Extract:
What we find today, however, is an incredulity towards a creation metanarrative.  The culture’s conviction that we can construct our identities runs fully against the Biblical teaching that God made things a certain way and that humans were not to go against this.  The idea that we can construct our identity is something that came to full expression over one hundred years ago in the West in Existentialist philosophy.  Existentialists taught that humans were ‘thrown’ into existence, that their existence precedes essence.  So, for instance, in Friedrich Nietzsche's view, the 'superman' was the one who exercised his will freely; he created his own identity (see Thus Spoke Zarathustra).  Or, in Jean-Paul Sartre’s view, we begin with ‘nothingness’ and need to create our ‘being’ through our own choices and actions (see Being and Nothingness).  This means that we do not begin with some definition of ourselves to be found in nature or God’s laws but that, through the decisions we freely make, we construct our essence, our identity.

Thus, what Christians in the West now face is suppression of their ‘metanarrative’ of creation and opposition to a God who has his laws that stand against one’s freedom to define things according to the way he or she desires.  We Christians, instead, believe that God made us and that we are, as the Old Testament often says, to walk in his ways.  As Paul says, ‘…you are not your own’ (1 Cor. 6.19).  We find ourselves challenging a culture that lives by the value of freedom without regard for God.

Limits of Engagement and Church Discipline

Love is a major part of the Christian life.  We are called to unity in Christ and to show love for those outside the faith.  Yet love is not to be diluted into our culture’s affirmation of tolerance—an affirmation arising out of the conviction that everyone gets to construct his or her own identity.  Indeed, ‘love’ for Christians has more to do with directing people back to the God of all creation, showing them what it is to live—to find life!—in his ways, and telling them the good news that Jesus died for their sins and that the Holy Spirit is given to enable them to live righteous and holy lives. 

This is also why church discipline is so necessary: those claiming to be believers are not free to live however they wish in the Christian community (as we see Paul argue in 1 Cor. 5).  Christian love, if Biblical, is based on living according to God’s precepts.  As Jesus said to his disciples, ‘"If you love me, you will keep my commandments’ (John 14.15).  The notion, touted by some, that the church should be welcoming to homosexuals living in homosexual marriages is not Biblical—no more so than accepting persons willfully practicing bestiality or living in incestuous relationships—two other examples of adults exercising their freedom in sexual matters.  We need to extend these examples to other sins than just sexual sins, of course.  Persons struggling to become free of sin are certainly to be welcomed and helped, but persons willfully continuing in their sin and denying that their actions are sinful are to be excommunicated. 

Excommunication is a loving gesture to show willfully sinful people that their way leads to ultimate judgement (1 Cor. 5.5) and exclusion from the Kingdom of God (1 Cor. 6.9-11).  If the person is simply welcomed into fellowship, this toleration of sin will give the person a mistaken conviction that God, too, will not judge him or her.  (Similarly, to discipline children playing with fire to teach them that fire is dangerous and that they will be burned is a loving thing to do.  If someone does not believe fire burns and sees playing with it a beautiful thing, he or she may think such discipline is abusive.)

Supplied material:
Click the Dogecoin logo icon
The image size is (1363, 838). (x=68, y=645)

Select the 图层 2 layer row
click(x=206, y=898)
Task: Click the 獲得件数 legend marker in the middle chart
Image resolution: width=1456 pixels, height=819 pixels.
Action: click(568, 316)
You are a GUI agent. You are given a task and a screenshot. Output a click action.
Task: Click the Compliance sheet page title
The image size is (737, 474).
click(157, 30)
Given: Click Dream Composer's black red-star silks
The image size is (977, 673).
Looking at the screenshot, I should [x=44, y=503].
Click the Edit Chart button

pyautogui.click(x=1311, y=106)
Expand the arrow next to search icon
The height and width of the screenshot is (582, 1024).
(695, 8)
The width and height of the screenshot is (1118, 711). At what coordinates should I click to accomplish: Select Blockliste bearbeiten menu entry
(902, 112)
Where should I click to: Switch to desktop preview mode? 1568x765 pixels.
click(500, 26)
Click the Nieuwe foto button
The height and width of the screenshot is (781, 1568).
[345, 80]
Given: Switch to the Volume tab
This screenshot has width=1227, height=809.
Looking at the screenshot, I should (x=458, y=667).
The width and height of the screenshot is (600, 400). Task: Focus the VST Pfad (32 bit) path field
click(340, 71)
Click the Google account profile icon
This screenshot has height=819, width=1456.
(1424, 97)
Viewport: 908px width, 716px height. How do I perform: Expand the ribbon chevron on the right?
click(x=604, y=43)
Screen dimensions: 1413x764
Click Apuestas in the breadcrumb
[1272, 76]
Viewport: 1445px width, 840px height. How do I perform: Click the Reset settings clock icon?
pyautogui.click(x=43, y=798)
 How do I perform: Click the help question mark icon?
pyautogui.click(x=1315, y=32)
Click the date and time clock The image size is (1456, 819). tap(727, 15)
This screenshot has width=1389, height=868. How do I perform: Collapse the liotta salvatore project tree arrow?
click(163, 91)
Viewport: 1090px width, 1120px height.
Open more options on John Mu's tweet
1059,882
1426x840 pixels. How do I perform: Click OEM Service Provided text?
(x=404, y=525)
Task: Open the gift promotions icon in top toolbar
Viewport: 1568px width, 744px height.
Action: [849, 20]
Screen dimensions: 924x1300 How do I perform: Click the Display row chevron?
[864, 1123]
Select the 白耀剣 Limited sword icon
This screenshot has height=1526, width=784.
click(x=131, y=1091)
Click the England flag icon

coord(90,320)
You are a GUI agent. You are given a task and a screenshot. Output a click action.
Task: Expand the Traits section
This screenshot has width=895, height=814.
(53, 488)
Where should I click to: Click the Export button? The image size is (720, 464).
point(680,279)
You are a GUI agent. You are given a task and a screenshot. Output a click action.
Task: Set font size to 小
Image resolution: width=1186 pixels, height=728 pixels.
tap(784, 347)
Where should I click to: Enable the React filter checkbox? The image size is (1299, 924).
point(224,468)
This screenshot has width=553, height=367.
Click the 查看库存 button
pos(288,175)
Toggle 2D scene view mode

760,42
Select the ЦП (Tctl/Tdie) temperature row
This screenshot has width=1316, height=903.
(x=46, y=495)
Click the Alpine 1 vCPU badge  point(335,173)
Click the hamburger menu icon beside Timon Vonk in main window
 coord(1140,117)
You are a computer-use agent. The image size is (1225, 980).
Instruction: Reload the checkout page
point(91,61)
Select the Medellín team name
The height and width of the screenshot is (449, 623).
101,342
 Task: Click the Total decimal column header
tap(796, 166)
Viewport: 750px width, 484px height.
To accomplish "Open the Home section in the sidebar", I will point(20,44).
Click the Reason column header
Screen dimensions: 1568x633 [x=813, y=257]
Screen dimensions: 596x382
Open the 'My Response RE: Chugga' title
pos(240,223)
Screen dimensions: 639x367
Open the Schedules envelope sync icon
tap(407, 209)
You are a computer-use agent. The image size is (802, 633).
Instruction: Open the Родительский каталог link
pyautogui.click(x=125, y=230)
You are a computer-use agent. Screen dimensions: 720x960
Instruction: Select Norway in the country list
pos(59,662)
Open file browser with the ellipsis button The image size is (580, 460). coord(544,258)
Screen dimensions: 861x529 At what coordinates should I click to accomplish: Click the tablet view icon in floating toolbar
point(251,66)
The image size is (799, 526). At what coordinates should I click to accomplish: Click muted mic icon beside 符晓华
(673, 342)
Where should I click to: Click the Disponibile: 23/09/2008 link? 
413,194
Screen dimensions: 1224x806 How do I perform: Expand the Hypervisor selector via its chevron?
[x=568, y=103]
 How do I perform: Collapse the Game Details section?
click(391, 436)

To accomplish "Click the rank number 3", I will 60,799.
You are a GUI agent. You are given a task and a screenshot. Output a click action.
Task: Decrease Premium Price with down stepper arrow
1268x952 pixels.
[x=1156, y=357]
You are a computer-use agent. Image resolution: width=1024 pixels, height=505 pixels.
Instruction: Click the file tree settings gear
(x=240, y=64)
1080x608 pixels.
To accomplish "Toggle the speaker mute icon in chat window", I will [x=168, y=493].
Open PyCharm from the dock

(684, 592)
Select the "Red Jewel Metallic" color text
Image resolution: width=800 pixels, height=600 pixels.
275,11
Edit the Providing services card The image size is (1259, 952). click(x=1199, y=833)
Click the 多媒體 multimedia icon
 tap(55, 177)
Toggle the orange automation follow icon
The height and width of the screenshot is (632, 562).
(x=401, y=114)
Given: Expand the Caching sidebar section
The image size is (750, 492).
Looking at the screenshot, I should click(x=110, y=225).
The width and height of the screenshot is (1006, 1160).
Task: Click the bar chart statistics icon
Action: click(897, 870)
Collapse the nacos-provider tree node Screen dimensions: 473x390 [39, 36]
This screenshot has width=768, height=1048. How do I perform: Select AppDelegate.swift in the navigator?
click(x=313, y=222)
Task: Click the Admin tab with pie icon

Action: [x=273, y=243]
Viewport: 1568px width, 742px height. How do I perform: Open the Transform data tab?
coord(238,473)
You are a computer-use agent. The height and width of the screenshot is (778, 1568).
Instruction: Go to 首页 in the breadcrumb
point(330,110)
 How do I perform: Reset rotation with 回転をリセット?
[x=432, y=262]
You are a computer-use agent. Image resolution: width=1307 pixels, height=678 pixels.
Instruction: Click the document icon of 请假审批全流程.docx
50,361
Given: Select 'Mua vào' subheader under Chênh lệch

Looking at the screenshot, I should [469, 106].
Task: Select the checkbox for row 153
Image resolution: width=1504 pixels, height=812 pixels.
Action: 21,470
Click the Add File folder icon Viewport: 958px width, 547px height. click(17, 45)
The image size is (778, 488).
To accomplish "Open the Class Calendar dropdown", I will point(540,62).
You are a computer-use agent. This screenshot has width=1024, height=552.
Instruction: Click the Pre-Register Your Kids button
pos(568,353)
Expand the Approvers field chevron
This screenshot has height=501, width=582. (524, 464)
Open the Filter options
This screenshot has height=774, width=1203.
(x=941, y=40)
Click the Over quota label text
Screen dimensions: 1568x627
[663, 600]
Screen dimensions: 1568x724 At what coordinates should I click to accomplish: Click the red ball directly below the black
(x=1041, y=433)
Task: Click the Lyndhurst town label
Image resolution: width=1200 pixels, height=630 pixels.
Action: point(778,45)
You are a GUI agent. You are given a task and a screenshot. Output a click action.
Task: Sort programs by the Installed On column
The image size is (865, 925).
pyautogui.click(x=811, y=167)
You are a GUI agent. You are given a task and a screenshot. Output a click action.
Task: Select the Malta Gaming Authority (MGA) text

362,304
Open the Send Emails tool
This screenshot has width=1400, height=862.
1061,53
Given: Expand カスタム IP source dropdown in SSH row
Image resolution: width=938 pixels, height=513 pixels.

Set of tasks:
A) Write out the essay on church discipline from "Limits of Engagement" to "and holy lives.", copying it word for word.
B) Repeat the rows word for word, from the line with "You are a computer-use agent. Screen" to the line with "point(251,66)".

Task-by-task results:
A)
Limits of Engagement and Church Discipline

Love is a major part of the Christian life.  We are called to unity in Christ and to show love for those outside the faith.  Yet love is not to be diluted into our culture’s affirmation of tolerance—an affirmation arising out of the conviction that everyone gets to construct his or her own identity.  Indeed, ‘love’ for Christians has more to do with directing people back to the God of all creation, showing them what it is to live—to find life!—in his ways, and telling them the good news that Jesus died for their sins and that the Holy Spirit is given to enable them to live righteous and holy lives.

B)
You are a computer-use agent. Screen dimensions: 720x960
Instruction: Select Norway in the country list
pos(59,662)
Open file browser with the ellipsis button The image size is (580, 460). coord(544,258)
Screen dimensions: 861x529 At what coordinates should I click to accomplish: Click the tablet view icon in floating toolbar
point(251,66)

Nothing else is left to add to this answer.